-------- Dataset content

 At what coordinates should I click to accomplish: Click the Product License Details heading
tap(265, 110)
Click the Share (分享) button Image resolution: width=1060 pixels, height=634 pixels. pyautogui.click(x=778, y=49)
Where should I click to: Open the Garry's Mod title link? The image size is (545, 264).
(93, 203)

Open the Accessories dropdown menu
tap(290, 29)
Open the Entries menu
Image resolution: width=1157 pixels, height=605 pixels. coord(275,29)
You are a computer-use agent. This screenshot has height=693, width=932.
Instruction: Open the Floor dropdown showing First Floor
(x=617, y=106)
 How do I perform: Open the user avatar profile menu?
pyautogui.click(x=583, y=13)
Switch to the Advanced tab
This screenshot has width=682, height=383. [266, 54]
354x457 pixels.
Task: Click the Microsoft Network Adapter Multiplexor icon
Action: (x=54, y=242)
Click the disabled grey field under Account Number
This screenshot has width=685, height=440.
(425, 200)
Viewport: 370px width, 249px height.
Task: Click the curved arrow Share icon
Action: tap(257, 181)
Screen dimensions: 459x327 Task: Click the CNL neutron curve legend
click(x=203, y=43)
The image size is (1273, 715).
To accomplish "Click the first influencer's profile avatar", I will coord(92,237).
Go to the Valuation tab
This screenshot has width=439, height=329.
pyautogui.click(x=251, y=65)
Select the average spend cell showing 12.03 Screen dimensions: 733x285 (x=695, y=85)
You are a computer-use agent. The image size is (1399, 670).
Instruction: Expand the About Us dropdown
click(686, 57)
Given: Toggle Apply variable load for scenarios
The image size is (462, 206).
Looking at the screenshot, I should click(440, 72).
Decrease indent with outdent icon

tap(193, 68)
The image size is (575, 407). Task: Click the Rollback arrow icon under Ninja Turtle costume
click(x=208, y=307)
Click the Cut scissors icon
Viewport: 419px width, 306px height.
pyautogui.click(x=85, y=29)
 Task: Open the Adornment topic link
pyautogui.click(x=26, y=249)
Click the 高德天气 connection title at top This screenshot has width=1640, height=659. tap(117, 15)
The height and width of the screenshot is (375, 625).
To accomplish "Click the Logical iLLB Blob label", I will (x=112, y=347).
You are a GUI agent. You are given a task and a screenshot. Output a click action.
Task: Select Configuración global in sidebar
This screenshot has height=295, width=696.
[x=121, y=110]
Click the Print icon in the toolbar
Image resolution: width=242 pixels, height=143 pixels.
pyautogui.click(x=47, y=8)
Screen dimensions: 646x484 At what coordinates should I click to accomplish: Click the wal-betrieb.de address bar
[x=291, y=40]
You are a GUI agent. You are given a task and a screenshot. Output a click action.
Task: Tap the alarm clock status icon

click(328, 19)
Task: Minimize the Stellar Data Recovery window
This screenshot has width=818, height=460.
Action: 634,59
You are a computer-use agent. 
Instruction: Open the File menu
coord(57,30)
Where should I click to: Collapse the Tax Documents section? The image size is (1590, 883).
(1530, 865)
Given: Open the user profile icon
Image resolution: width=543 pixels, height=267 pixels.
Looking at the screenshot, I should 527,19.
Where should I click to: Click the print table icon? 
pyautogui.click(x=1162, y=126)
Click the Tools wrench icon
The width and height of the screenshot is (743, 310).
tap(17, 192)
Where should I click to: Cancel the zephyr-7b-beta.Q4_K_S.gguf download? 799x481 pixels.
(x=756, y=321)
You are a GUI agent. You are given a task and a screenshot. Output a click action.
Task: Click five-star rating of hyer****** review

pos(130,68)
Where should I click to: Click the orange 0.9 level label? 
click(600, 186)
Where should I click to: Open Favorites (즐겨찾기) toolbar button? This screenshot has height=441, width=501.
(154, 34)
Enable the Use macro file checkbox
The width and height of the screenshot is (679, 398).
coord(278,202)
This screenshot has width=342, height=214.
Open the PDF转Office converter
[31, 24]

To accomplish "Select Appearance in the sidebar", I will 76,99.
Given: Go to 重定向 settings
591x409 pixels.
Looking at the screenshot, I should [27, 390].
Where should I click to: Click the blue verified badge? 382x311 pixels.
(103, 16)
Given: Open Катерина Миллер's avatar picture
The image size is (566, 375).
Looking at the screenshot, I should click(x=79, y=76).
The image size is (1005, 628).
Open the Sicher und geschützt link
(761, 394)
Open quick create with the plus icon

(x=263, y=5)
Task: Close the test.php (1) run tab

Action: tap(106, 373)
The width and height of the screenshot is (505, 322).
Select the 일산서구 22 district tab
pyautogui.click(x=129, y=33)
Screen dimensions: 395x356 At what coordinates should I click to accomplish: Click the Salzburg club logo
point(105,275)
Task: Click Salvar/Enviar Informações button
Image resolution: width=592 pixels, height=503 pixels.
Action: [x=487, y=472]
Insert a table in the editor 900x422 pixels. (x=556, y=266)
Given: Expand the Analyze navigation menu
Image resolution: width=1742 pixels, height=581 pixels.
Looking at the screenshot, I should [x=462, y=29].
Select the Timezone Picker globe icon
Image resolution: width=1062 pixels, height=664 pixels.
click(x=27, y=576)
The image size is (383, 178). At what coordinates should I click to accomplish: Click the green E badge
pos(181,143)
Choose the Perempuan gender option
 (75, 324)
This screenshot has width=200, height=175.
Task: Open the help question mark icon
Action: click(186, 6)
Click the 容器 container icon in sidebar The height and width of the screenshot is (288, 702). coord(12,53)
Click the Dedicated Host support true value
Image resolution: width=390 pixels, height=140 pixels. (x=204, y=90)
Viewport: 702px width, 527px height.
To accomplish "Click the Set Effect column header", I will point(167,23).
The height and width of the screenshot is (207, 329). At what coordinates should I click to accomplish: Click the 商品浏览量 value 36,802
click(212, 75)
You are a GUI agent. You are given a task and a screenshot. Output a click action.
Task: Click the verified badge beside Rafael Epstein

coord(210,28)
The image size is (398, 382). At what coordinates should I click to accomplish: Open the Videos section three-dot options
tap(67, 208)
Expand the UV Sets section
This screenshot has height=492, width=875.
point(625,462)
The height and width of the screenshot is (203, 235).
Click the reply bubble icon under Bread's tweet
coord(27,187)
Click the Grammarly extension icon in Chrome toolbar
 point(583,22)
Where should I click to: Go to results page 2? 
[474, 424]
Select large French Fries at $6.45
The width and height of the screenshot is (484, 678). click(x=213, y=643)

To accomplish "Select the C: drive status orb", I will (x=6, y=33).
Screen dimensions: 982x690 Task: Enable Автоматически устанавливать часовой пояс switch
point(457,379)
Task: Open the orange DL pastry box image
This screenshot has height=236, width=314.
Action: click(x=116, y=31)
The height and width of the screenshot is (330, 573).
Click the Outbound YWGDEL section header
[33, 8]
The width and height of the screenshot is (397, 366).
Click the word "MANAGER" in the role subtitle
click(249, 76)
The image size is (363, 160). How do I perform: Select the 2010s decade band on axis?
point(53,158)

----------------

* [Task requirements] Return every record, leaving each line exactly as it was given.

* [Solution]
 At what coordinates should I click to accomplish: Click the Product License Details heading
tap(265, 110)
Click the Share (分享) button Image resolution: width=1060 pixels, height=634 pixels. pyautogui.click(x=778, y=49)
Where should I click to: Open the Garry's Mod title link? The image size is (545, 264).
(93, 203)

Open the Accessories dropdown menu
tap(290, 29)
Open the Entries menu
Image resolution: width=1157 pixels, height=605 pixels. coord(275,29)
You are a computer-use agent. This screenshot has height=693, width=932.
Instruction: Open the Floor dropdown showing First Floor
(x=617, y=106)
 How do I perform: Open the user avatar profile menu?
pyautogui.click(x=583, y=13)
Switch to the Advanced tab
This screenshot has width=682, height=383. [266, 54]
354x457 pixels.
Task: Click the Microsoft Network Adapter Multiplexor icon
Action: (x=54, y=242)
Click the disabled grey field under Account Number
This screenshot has width=685, height=440.
(425, 200)
Viewport: 370px width, 249px height.
Task: Click the curved arrow Share icon
Action: tap(257, 181)
Screen dimensions: 459x327 Task: Click the CNL neutron curve legend
click(x=203, y=43)
The image size is (1273, 715).
To accomplish "Click the first influencer's profile avatar", I will coord(92,237).
Go to the Valuation tab
This screenshot has width=439, height=329.
pyautogui.click(x=251, y=65)
Select the average spend cell showing 12.03 Screen dimensions: 733x285 (x=695, y=85)
You are a computer-use agent. The image size is (1399, 670).
Instruction: Expand the About Us dropdown
click(686, 57)
Given: Toggle Apply variable load for scenarios
The image size is (462, 206).
Looking at the screenshot, I should click(440, 72).
Decrease indent with outdent icon

tap(193, 68)
The image size is (575, 407). Task: Click the Rollback arrow icon under Ninja Turtle costume
click(x=208, y=307)
Click the Cut scissors icon
Viewport: 419px width, 306px height.
pyautogui.click(x=85, y=29)
 Task: Open the Adornment topic link
pyautogui.click(x=26, y=249)
Click the 高德天气 connection title at top This screenshot has width=1640, height=659. tap(117, 15)
The height and width of the screenshot is (375, 625).
To accomplish "Click the Logical iLLB Blob label", I will (x=112, y=347).
You are a GUI agent. You are given a task and a screenshot. Output a click action.
Task: Select Configuración global in sidebar
This screenshot has height=295, width=696.
[x=121, y=110]
Click the Print icon in the toolbar
Image resolution: width=242 pixels, height=143 pixels.
pyautogui.click(x=47, y=8)
Screen dimensions: 646x484 At what coordinates should I click to accomplish: Click the wal-betrieb.de address bar
[x=291, y=40]
You are a GUI agent. You are given a task and a screenshot. Output a click action.
Task: Tap the alarm clock status icon

click(328, 19)
Task: Minimize the Stellar Data Recovery window
This screenshot has width=818, height=460.
Action: 634,59
You are a computer-use agent. 
Instruction: Open the File menu
coord(57,30)
Where should I click to: Collapse the Tax Documents section? The image size is (1590, 883).
(1530, 865)
Given: Open the user profile icon
Image resolution: width=543 pixels, height=267 pixels.
Looking at the screenshot, I should 527,19.
Where should I click to: Click the print table icon? 
pyautogui.click(x=1162, y=126)
Click the Tools wrench icon
The width and height of the screenshot is (743, 310).
tap(17, 192)
Where should I click to: Cancel the zephyr-7b-beta.Q4_K_S.gguf download? 799x481 pixels.
(x=756, y=321)
You are a GUI agent. You are given a task and a screenshot. Output a click action.
Task: Click five-star rating of hyer****** review

pos(130,68)
Where should I click to: Click the orange 0.9 level label? 
click(600, 186)
Where should I click to: Open Favorites (즐겨찾기) toolbar button? This screenshot has height=441, width=501.
(154, 34)
Enable the Use macro file checkbox
The width and height of the screenshot is (679, 398).
coord(278,202)
This screenshot has width=342, height=214.
Open the PDF转Office converter
[31, 24]

To accomplish "Select Appearance in the sidebar", I will 76,99.
Given: Go to 重定向 settings
591x409 pixels.
Looking at the screenshot, I should [27, 390].
Where should I click to: Click the blue verified badge? 382x311 pixels.
(103, 16)
Given: Open Катерина Миллер's avatar picture
The image size is (566, 375).
Looking at the screenshot, I should click(x=79, y=76).
The image size is (1005, 628).
Open the Sicher und geschützt link
(761, 394)
Open quick create with the plus icon

(x=263, y=5)
Task: Close the test.php (1) run tab

Action: tap(106, 373)
The width and height of the screenshot is (505, 322).
Select the 일산서구 22 district tab
pyautogui.click(x=129, y=33)
Screen dimensions: 395x356 At what coordinates should I click to accomplish: Click the Salzburg club logo
point(105,275)
Task: Click Salvar/Enviar Informações button
Image resolution: width=592 pixels, height=503 pixels.
Action: [x=487, y=472]
Insert a table in the editor 900x422 pixels. (x=556, y=266)
Given: Expand the Analyze navigation menu
Image resolution: width=1742 pixels, height=581 pixels.
Looking at the screenshot, I should [x=462, y=29].
Select the Timezone Picker globe icon
Image resolution: width=1062 pixels, height=664 pixels.
click(x=27, y=576)
The image size is (383, 178). At what coordinates should I click to accomplish: Click the green E badge
pos(181,143)
Choose the Perempuan gender option
 (75, 324)
This screenshot has width=200, height=175.
Task: Open the help question mark icon
Action: click(186, 6)
Click the 容器 container icon in sidebar The height and width of the screenshot is (288, 702). coord(12,53)
Click the Dedicated Host support true value
Image resolution: width=390 pixels, height=140 pixels. (x=204, y=90)
Viewport: 702px width, 527px height.
To accomplish "Click the Set Effect column header", I will point(167,23).
The height and width of the screenshot is (207, 329). At what coordinates should I click to accomplish: Click the 商品浏览量 value 36,802
click(212, 75)
You are a GUI agent. You are given a task and a screenshot. Output a click action.
Task: Click the verified badge beside Rafael Epstein

coord(210,28)
The image size is (398, 382). At what coordinates should I click to accomplish: Open the Videos section three-dot options
tap(67, 208)
Expand the UV Sets section
This screenshot has height=492, width=875.
point(625,462)
The height and width of the screenshot is (203, 235).
Click the reply bubble icon under Bread's tweet
coord(27,187)
Click the Grammarly extension icon in Chrome toolbar
 point(583,22)
Where should I click to: Go to results page 2? 
[474, 424]
Select large French Fries at $6.45
The width and height of the screenshot is (484, 678). click(x=213, y=643)

To accomplish "Select the C: drive status orb", I will (x=6, y=33).
Screen dimensions: 982x690 Task: Enable Автоматически устанавливать часовой пояс switch
point(457,379)
Task: Open the orange DL pastry box image
This screenshot has height=236, width=314.
Action: click(x=116, y=31)
The height and width of the screenshot is (330, 573).
Click the Outbound YWGDEL section header
[33, 8]
The width and height of the screenshot is (397, 366).
Click the word "MANAGER" in the role subtitle
click(249, 76)
The image size is (363, 160). How do I perform: Select the 2010s decade band on axis?
point(53,158)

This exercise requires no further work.